I have dataframe df
as below:
start_time end_time count
0 2020-02-03 08:42:21.997 2020-02-03 09:34:18.737 3116
1 2020-02-03 09:34:18.837 2020-02-03 10:16:56.583 2557
2 2020-02-03 10:17:00.480 2020-02-03 13:18:51.540 10911
3 2020-02-03 13:18:51.640 2020-02-03 14:01:23.263 2551
4 2020-02-03 14:01:23.363 2020-02-03 14:43:56.977 255
I would like to group by the date
only of the start_time
column and sum all corresponding count
values in the same day. I found a relevant answer from this post.
Using this method:
data.groupby(data.date.dt.year)
however, I received the error:
---------------------------------------------------------------------------
AttributeError Traceback (most recent call last)
<ipython-input-46-7618d5285bb9> in <module>()
1
----> 2 df.groupby(df.date.dt.year) # Adding ['start_time'] will return 'AttributeError: 'Series' object has no attribute 'date''.
3
4
5
/usr/local/lib/python3.6/dist-packages/pandas/core/generic.py in __getattr__(self, name)

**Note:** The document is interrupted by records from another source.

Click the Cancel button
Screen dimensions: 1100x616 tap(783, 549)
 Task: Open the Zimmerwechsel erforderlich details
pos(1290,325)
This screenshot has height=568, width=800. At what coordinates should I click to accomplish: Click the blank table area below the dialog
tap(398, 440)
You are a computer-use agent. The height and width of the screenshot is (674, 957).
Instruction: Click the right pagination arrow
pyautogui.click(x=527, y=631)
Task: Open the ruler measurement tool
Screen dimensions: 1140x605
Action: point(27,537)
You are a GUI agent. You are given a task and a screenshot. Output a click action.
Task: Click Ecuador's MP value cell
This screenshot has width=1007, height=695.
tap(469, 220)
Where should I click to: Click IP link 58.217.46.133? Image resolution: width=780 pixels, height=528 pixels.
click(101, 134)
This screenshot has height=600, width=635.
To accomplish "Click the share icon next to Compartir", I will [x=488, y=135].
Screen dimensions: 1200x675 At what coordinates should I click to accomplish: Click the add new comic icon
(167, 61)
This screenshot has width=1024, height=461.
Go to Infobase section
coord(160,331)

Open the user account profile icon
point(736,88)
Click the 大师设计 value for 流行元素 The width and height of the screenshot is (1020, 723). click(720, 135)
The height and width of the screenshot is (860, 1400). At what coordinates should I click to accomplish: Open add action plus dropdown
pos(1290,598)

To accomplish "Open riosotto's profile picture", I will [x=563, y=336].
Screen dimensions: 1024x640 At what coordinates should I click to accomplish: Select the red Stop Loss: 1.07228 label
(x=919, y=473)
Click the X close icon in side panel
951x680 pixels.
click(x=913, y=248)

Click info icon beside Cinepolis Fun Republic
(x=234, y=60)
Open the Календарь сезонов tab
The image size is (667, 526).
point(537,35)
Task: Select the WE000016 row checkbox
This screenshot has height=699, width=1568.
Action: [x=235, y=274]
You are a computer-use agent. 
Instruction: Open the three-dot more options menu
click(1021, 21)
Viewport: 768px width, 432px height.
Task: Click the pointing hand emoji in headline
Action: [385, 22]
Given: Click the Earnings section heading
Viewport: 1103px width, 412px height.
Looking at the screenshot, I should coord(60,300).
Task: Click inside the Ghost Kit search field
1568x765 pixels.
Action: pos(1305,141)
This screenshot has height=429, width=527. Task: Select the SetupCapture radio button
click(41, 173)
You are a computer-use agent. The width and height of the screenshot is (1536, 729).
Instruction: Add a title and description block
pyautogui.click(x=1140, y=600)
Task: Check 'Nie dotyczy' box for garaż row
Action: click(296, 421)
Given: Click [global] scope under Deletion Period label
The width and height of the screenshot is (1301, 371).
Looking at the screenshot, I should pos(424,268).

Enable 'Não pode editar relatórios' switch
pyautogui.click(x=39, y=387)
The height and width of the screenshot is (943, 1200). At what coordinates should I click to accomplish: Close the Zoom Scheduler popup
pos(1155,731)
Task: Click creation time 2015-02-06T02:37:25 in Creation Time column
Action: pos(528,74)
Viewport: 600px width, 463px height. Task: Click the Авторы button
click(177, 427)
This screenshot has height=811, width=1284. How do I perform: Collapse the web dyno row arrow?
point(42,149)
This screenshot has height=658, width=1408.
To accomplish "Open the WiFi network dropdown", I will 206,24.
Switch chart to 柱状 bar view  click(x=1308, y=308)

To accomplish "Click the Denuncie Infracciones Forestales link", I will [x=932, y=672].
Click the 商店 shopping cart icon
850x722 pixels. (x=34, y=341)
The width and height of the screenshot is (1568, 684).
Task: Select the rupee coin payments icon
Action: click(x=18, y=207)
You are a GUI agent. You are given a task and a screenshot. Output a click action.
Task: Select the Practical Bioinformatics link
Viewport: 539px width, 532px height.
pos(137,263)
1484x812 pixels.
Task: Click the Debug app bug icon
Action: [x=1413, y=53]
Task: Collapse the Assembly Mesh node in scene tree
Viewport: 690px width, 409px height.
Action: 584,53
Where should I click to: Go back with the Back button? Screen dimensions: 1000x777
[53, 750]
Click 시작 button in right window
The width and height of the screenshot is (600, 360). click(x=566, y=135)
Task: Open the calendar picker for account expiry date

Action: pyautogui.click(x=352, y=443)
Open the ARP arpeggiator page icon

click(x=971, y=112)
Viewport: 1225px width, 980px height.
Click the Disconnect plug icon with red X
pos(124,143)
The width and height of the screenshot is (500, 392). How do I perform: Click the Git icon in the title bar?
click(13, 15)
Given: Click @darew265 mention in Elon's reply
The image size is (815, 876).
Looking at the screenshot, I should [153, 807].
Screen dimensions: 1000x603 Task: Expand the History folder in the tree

5177 if self._info_axis._can_hold_identifiers_and_holds_name(name):
5178 return self[name]
-> 5179 return object.__getattribute__(self, name)
5180
5181 def __setattr__(self, name, value):
AttributeError: 'DataFrame' object has no attribute 'date'
What is the problem and how can I group these non-unique datetime values in the start_time
column by date only and sum the values?
Edit:
In fact, I was able to do it with
import datetime
df['date'] = df['start_time'].dt.date # Group by 'date' of 'datetime' column
df.groupby('date').sum() # Sum
But I'd like to know if I could do it directly, probably something more straightforward like a one-liner as shown in the answer in the aforementioned post.